Karşımda duran çocukluğumu birlikte geçirdiğim benim için kardeşten öte olan Doruk’tu. En başta emin olamadım bile gördüğüm kişinin Doruk olduğuna, artık o kadar büyümüştük ki ikimiz de. Donakaldım. Daha sonra onun Doruk olduğuna emin oldum olmasına evet ama, ki bu da baktığımız zaman çok süre almıştı, yine de ne yapacağımı bilmiyordum. Onu en son gördüğümde 3. Sınıftaydık; aynı okulda okuyor, aynı binada yaşıyorduk. Tabiri yerindeyse yediğimiz içtiğimiz ayrı gitmezdi. Sabahları okula birlikte gider, akşamları okuldan birlikte çıkar, okuldan sonra birlikte futbol, yakan top saklambaç oynardık, bu arada övünmek gibi olmasın ama biz ikimiz aynı takımda olduğumuzda karşımızda kimse duramazdı, tamam konumuza dönüyorum, akşam ezanı okunur okunmaz da birlikte binaya girer ve evlerimize dağılırdık.
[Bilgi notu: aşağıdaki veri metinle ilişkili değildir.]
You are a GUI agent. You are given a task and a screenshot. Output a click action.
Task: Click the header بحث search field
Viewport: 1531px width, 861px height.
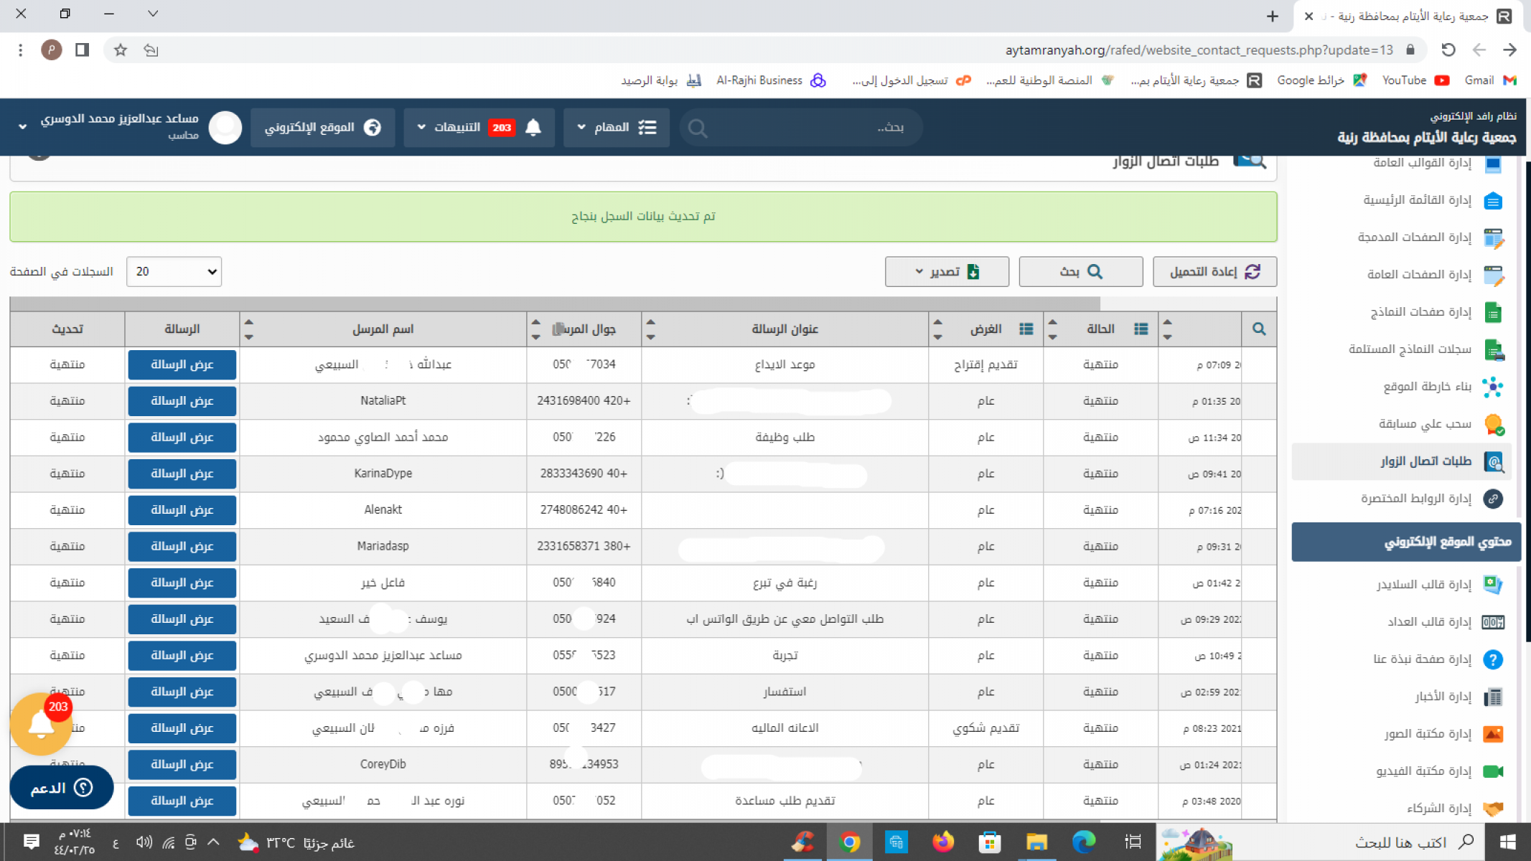[800, 128]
Kışın kartopu oynar bir poşet bulup kar gördüğümüz yamaçtan aşağıya bırakırdık kendimizi ama sımsıkı da tutunurduk birbirimize, çok güvenirdim ona.
Doruk’ un bizden yaşça çok büyük ve taa o zamanlar evlenmiş olan bir abisi vardı, bense tek çocuktum o benim biyolojik olmayan ama öz kardeşten farksız kardeşimdi. Yazlarımız, kışlarımız, gündüzlerimiz, akşamlarımız, yıllarımız çocukluğumuz birlikte geçti bizim. Babalarımız birlikte çalışıyordu onlar için çok güzel bir haber almışlardı. Ama bu haber bizi onları mutlun ettiği kadar mutlu etmemişti çünkü artık kardeşimden uzak kalmam farklı bir binada yaşamayı farklı bir okulda okumayı geçtim farklı şehirlerde yaşamak zorundaydık artık. Vedalaşmayı bile becerememiştik doğru düzgün. Sanki hep birlikte kalacaktık. Yıllar sonra onu böyle burada görmek de o yüzden çok şaşırmıştı sanırım beni, yalan olmasın hayatımda en mutlu olduğum anlardan biri onu tekrar görmekti sanki yıllardır bulamadığım o parçamı bulmuştum sanki yıllar sonra sıcacık evime geri dönmüştüm.
O da beni görünce çok şaşırdı gözlerinden okunuyordu. Koşa koşa sarıldık birbirimize ikimizin de o anda ağzından çıkan ilk kelime ‘’kardeşim’’di. Biraz sohbet ettik, neden haberleşemediğimizi ve bu kadar ayrı düştüğümüzü anlattı, meğer Hollanda’ya gitmişler ve telefon numaralarımıza bir türlü ulaşamamışlar ama artık temelli dönmüşler. İşte bizim çocukluktan başlayan kısa bir aradan sonra eskisinden de kuvvetli olan kardeşlikten farksız arkadaşlığımız böyle.